Pomponius écrit donc une lettre à son meilleur ami pour lui raconter ses tribulations en Palestine, et il n’est pas déçu de son voyage. Philosophe, mais pas passif, il est amené à enquêter pour innocenter un intègre charpentier, à la demande du jeune fils de celui-ci. Comme il n’est pas juif, il n’a pas les mêmes scrupuleuses règles que le condamné et peut se permettre quelques libertés dans son enquête, y compris celle de faire tourner en bourrique un humble porte-enseigne aussi baraqué que naïf. Comme il est romain, de l’ordre équestre qui plus est, il bénéficie d’une certaine impunité face à ses démarches un peu hasardeuse.

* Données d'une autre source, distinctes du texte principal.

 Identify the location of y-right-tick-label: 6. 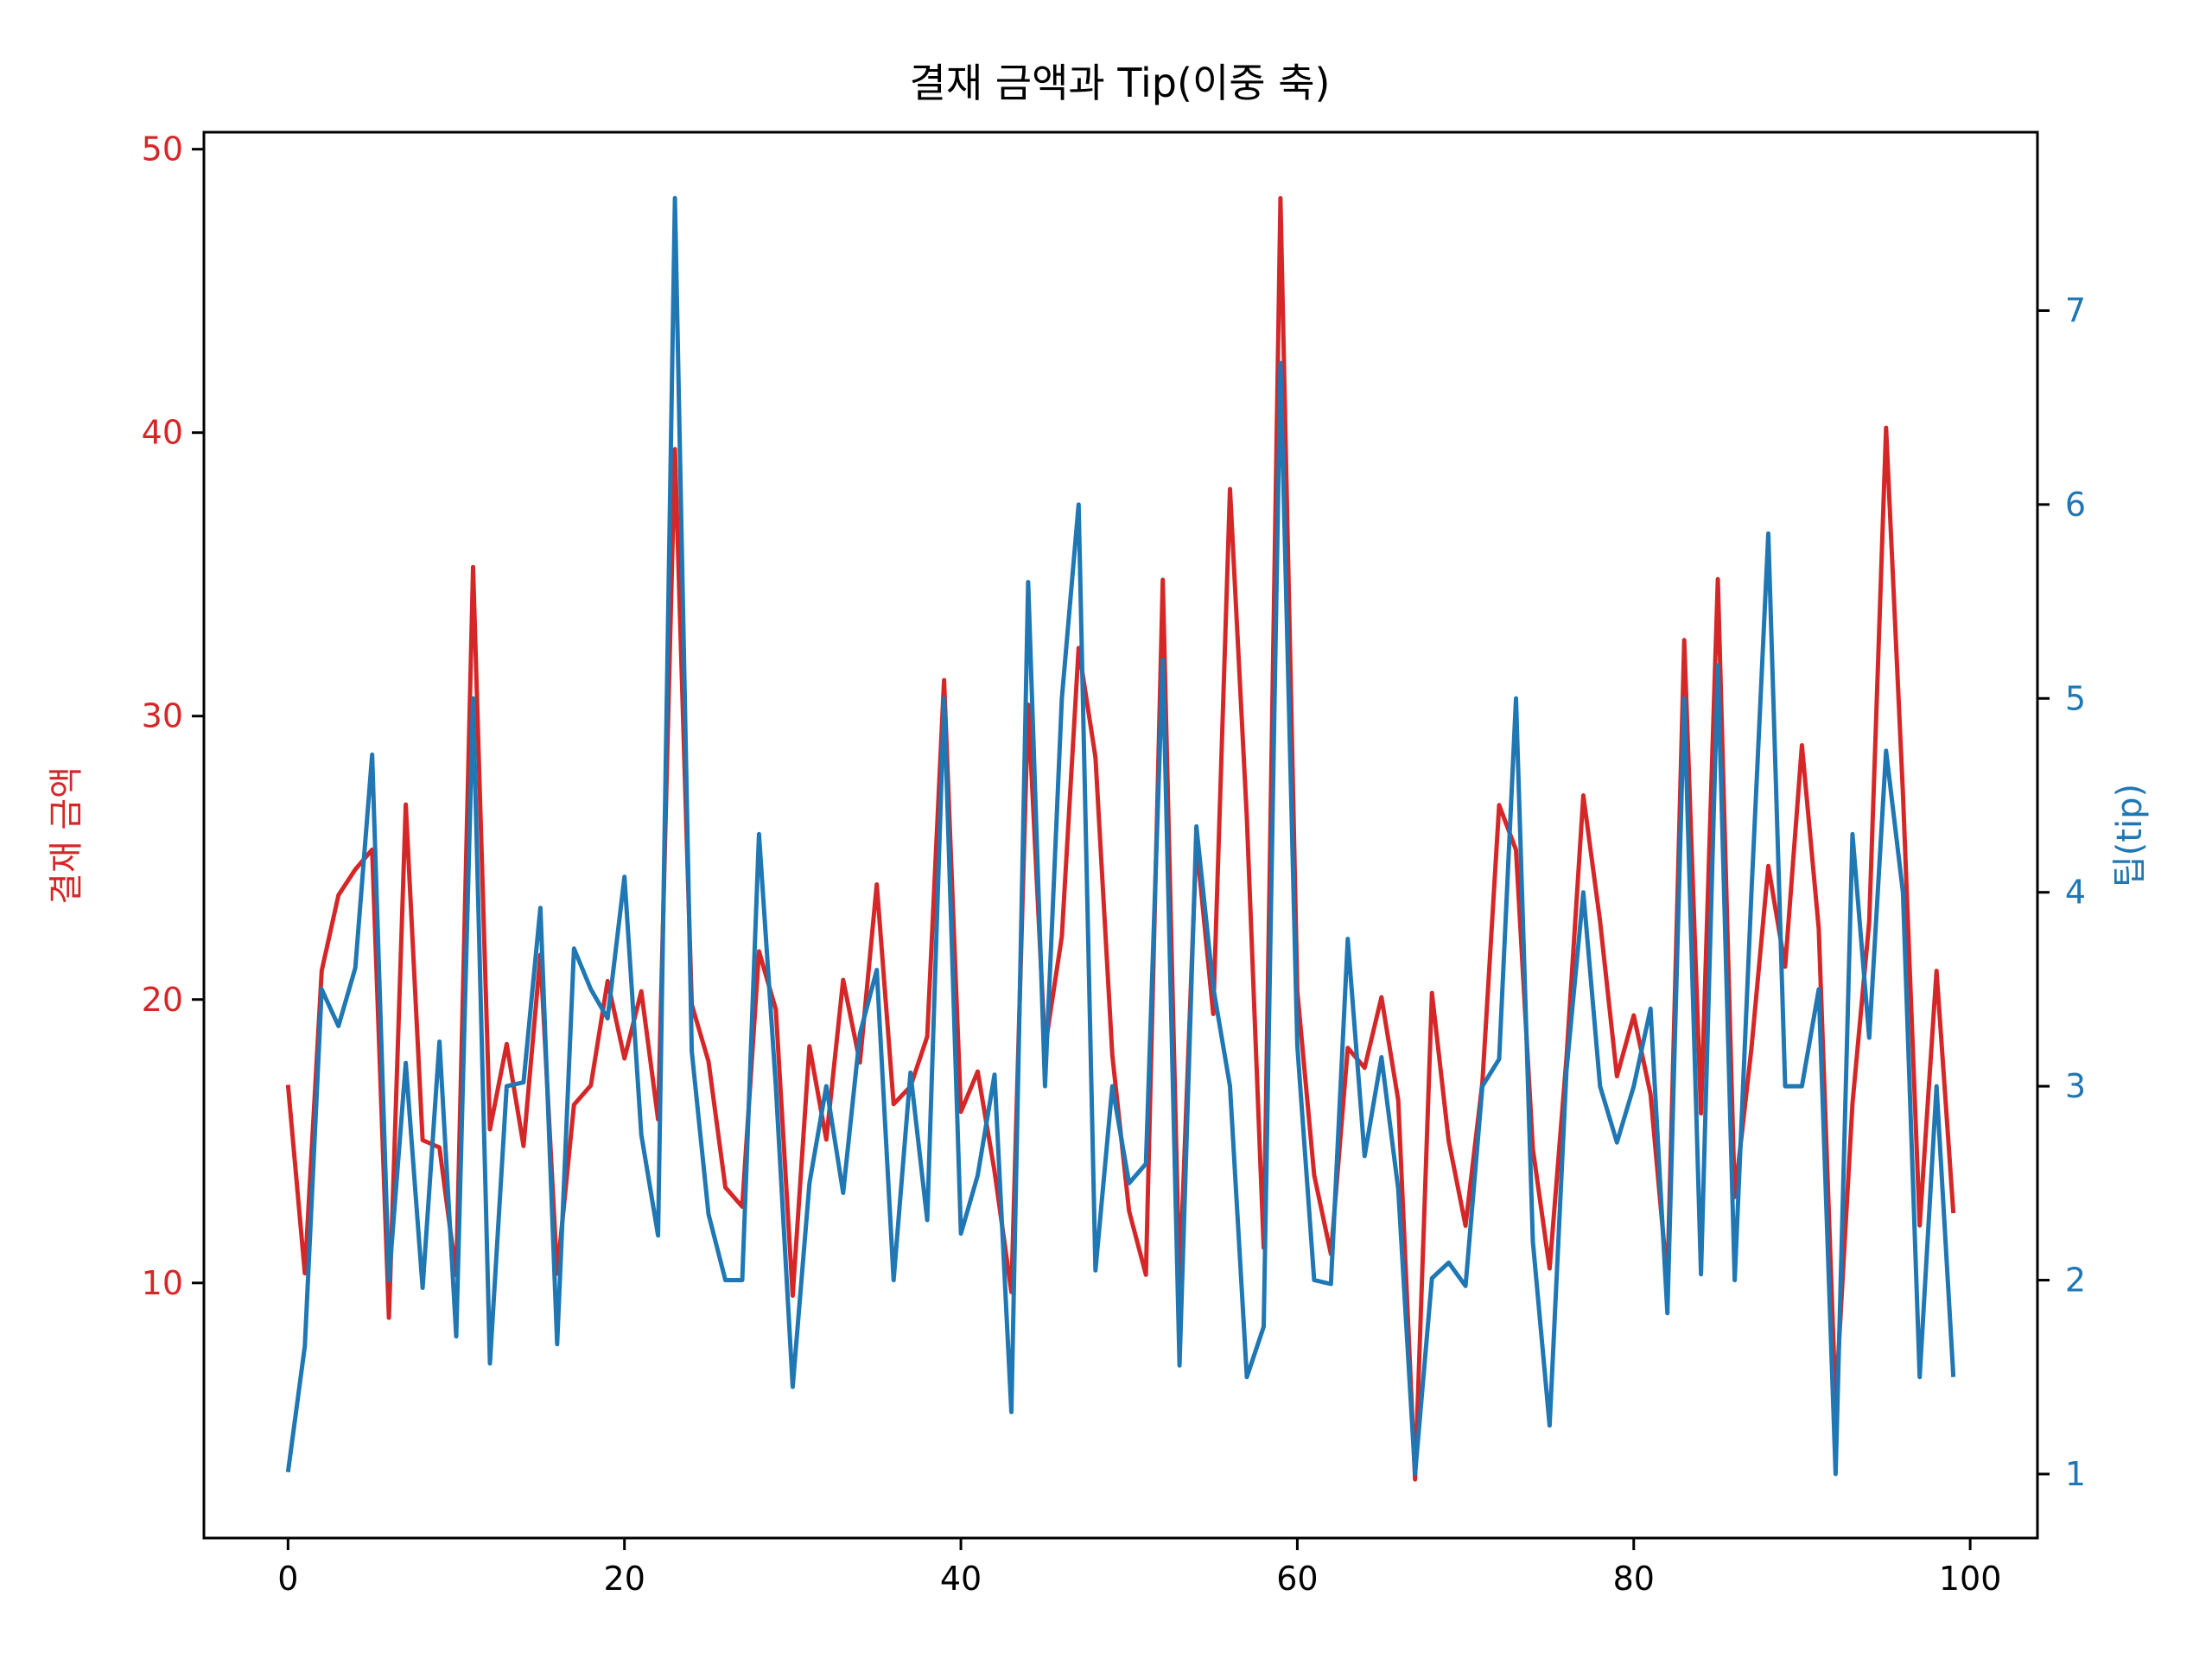
(2076, 505).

Je me permets tout de même un petit spoiler : il bénéficie aussi d’aides en haut lieu.

Drôle et réaliste, émaillé de mythe et de récits érudits, les aventures miraculeuses de Pomponius Flatus est un roman policier non conventionnel, un roman historique pas barbant, une biographie non pontifiante, qui compose une oeuvre majeure, d’un écrivain qui ne l’est pas moins.